Youngsters on the Verge of a Nervous Breakdown By Boriana Mateeva
After the upsurge of the New Argentinean Cinema over the last 10 years with its minimalist and intimist stories, centered on simple relationships between ordinary or marginal people, we are now happy to congratulate “the explosion of the Chilean Cinema”. In the FIPRESCI selection, composed of 8 films, 3 came from Chile, though it is not question of quantity but of artistic quality. Adding some other titles out of our competition, it became obvious that in Chile things are going well.
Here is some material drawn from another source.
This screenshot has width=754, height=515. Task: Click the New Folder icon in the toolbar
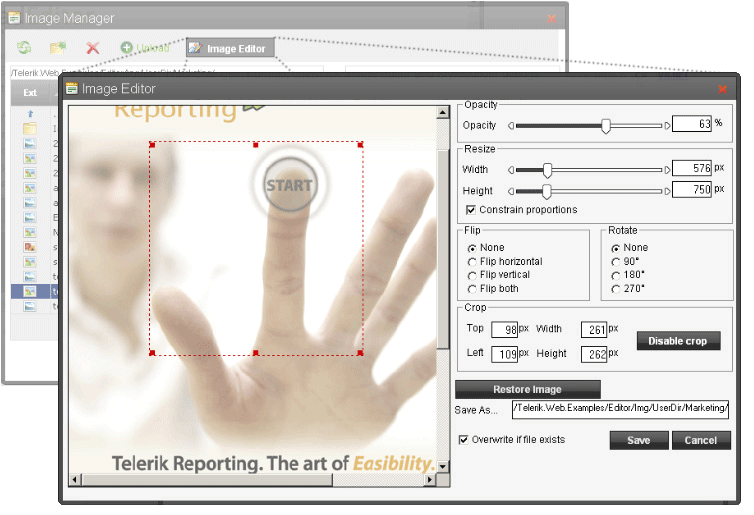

The Holy Family (La Sagrada Familia) by Sebastian Campos (Grand Prix “Coup du Coeur”and the FIPRESCI Prize), In Bed (En la cama) by Matiaz Bize (The Audience Award), Brackets (Parentesis) by Francisca Schweitzer and Pablo Solis and For Rent (Se arrienda) by Alberto Fuguet – are all films by young filmmakers (recently graduated from film schools, around their 30’s but not older) depicting the conflicts, frustration, isolation and hopes of their own generation. With low budgets, digital technology and very often using hand-held cameras in a Dogma 95 style, they are fascinated by everyday life, the natural, relaxed and inefficient behaviour of people of their age. That is why they have succeeded in creating a very high degree of trust with their actors (all extremely good and convincing) who don’t seem to perform but just live their roles. This style avoids classic genre structures, uses improvisations and follows the logic of the characters. But it does not lack drama and visual impact.
The main conflict is the psychological clash of generations – fathers and sons don’t share the same values, don’t have the same aims and ideals. The youngsters generally don’t have any ideals, are nervous, excited or depressed – they look for love, understanding and freedom, but are not ready to struggle for them, they prefer rather to smoke a joint and escape the complexity of life. Conflicts appear also in the relationships between young men and women. Life is no longer simple and they have difficulties in loving and sharing their lives. In all the films the circumstances of everyday life compel them to make a choice that makes them mature and stronger. The weak-willed son of The Holy Family chooses the true love of a strange, almost mute girl and runs away with her ; Daniela, the young woman in In the Bed chooses to marry the man she really loves after an exciting night with a stranger in a motel room ; Gaston, the composer in For Rent returns to creation after his boring experience of being a real-estate agent; the couple in Brackets reconcile after meeting an eccentric exuberant girl, full of vitality (despite her mental disease).
Concerning visual expression, Chilean directors are not simply Dogma 95 followers – they search further spectacular ways to communicate with audiences. Experimental and highly personal in their concepts, they have created a hybrid form with both local and universal impact. The satiric metaphoric references in The Holy Family, the free visual style of Brackets, using music video aesthetics, the classic structure of unity of time, place and action in The Bed and the traditional identity drama in For Rent show a large range of artistic approaches, far from the clichés of the commercial cinema.